Overview: The project is to create an R Markdown file that generates a .CSV from a text file with chess tournament results where the information has some structure. The following is the definition of game result from Google:
W - win, worth 1 point L - lose, worth 0 points D - draw, worth 0.5 points B - full point bye, worth 1 point (given to the left-over player when there are an odd number of players in a tournament round) H - half point bye, worth 0.5 points (players can request these when they know they won’t be able to make it to certain rounds in a tournament. They are normally only available in the first few rounds of a tournament, and tournament directors often limit a player to a small number of bye requests) X - win by forfeit, worth 1 point U - unplayed game, worth 0 points (in a round robin, this shows up for any games that haven’t been played yet; in a Swiss tournament, this would show up for games following a forfeit loss. This could also show up in a situation where a player requests more byes than the tournament director permits—the director could allow the player to miss the games without withdrawing from the tournament, but the player would score no points for the missed games)

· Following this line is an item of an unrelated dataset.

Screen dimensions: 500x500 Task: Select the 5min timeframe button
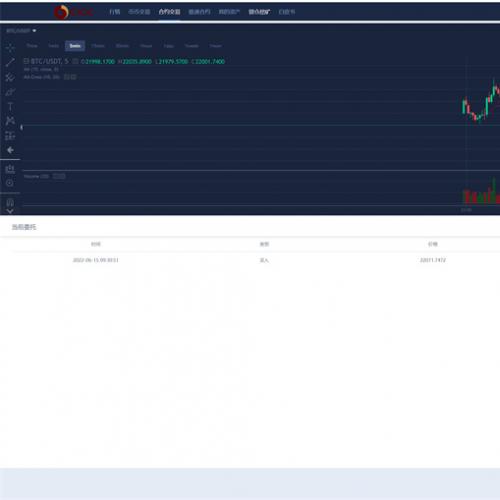[75, 46]
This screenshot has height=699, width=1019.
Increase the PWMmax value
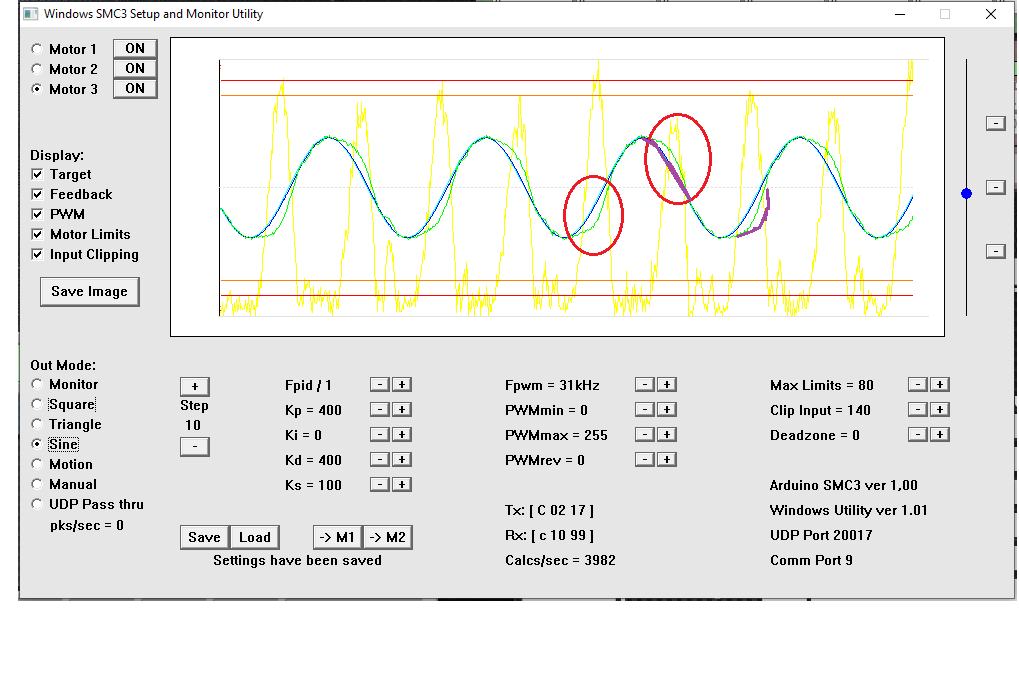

F - lose by forfeit, worth 0 points (and usually results in automatic withdrawal from the rest of the tournament) - not in the data file
I assume B, H, X, U don’t count as game played and won’t include them in Average Pre Chess Rating of Opponents. There is no opponent number for these result anyway.
Load the Tidyverse and Skimr packages.
library(tidyverse)
library(skimr)
Read Data from the Text File in Github
theUrl <- "https://raw.githubusercontent.com/ferrysany/CUNY607P1/master/tournamentinfo.txt"
chess <- read_delim(file=theUrl, "|",col_names=FALSE, skip=4)
Tame the data
#Create 2 tibbles to extra data from chess
chessleft <- chess[seq(1, nrow(chess), by=3),]
chessright <- chess[seq(2, nrow(chess), by=3),]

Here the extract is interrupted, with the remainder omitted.